Natürlich wurde nicht nur über Pediküre geschwätzt, aber solche Anekdoten sorgen doch immer wieder dafür, daß sich eine zunächst steife Atmosphäre auflockert und man einen privateren Zugang zum jeweiligen Künstler findet. Ohnehin hat man bei den Konzerten von Julie Doiron oft den Eindruck, man kennte sie schon von der Schule her oder so. Sie ist immer natürlich, authentisch, keine Spur aufgesetzt oder unnahbar. Angenehme Wesenzüge, die sich auch darin bemerkbar machen, daß sie grunsätzlich keine Setlist dabei hat, sondern spontan entscheidet, was sie gerade spielt. Ein Grundgerüst hatte sie sich heute zwar vorher sicherlich im Kopfe zurechtgelegt, aber das Eingehen auf jeden Wunsch der Gäste zeigte, daß sie bereit war, alles über den Haufen zu werfen und abzuwandeln.

Manche Fans verlangten gar allzu viel von ihr und forderten Songs, die sie aktuell nicht mehr auf der Pfanne und lange nicht mehr gespielt hatte. Ein Mitbürger bat um den alten Titel I'm Sorry und Julie fragte ensetzt: "wich part?", denn es gibt drei Parts. Sie schlug ihm vor, daß er Strophen singen möge, sie könne ja dann das Gitarre Spielen übernehmen. Irgendwann verhedderte sie sich, vergaß Strophen und Melodie und brach grinsend ab. Nicht die einzige Stelle, wo die Kanadierin Erinnerunsglücken hinsichtlich ihres Altmaterials hatte, aber nach 8 Alben und einer solch langen Karriere ist das verständlich und normal. Keine Band der Welt, die viele Lieder im Repertoire hat, könnte jedes einzelne spontan live spielen. Noch nicht einmal Bob Dylan, der heute 70 wurde.


Den und ein paar andere coverte die Doiron. Mehr hierzu in Kürze!

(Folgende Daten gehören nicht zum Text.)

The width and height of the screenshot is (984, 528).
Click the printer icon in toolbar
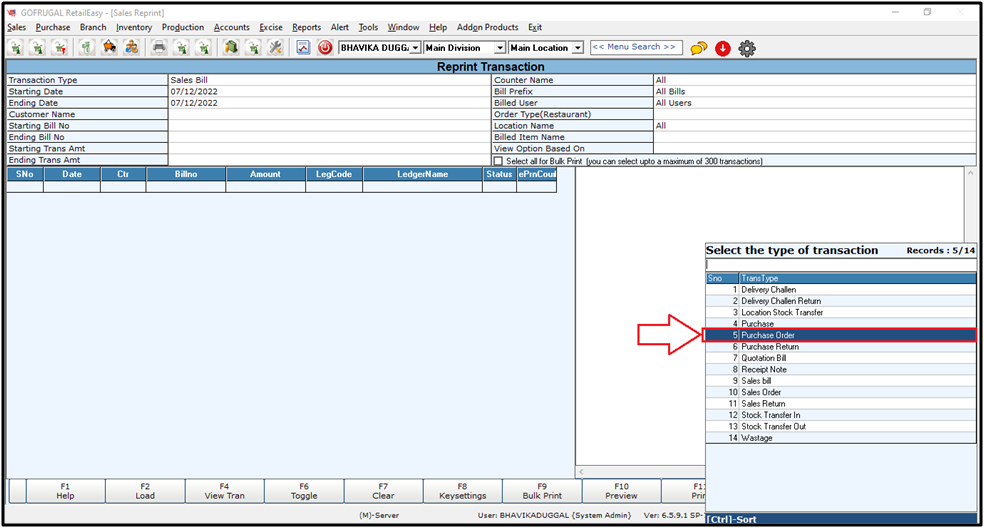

Setlist Julie Doiron, Swan Bar, Paris:*

01: He Will Forget
02: Heart Consolation Prize
03: Swan Pond
04: Ce Charmant Coeur
05: Tailor
06: In This Dark
07: The Longest Winter
08: Neu (Lyrics: "By the lake was a rock")
09: Cover von Dinner Is Ruined
10: Turn Me On (Nina Simone Cover)
11: I Threw It All Away (Bob Dylan Cover)
12: Unknown
13: No Money Makers
14: Le Piano
15: I'm Sorry (Part I & II)
16: The Wron Guy
17: No More
18: Dark Horse
19: Taller Beauty
20: Wintermitts
21: I Used To Be Good
22: Me And My Friend
23: Neu: Birthday song for her friend, Lyrics: " Last night I layed in bed..."

* habe ich mühsam durch Mitschriften und Internetrecherche zusammen bekommen. Uff!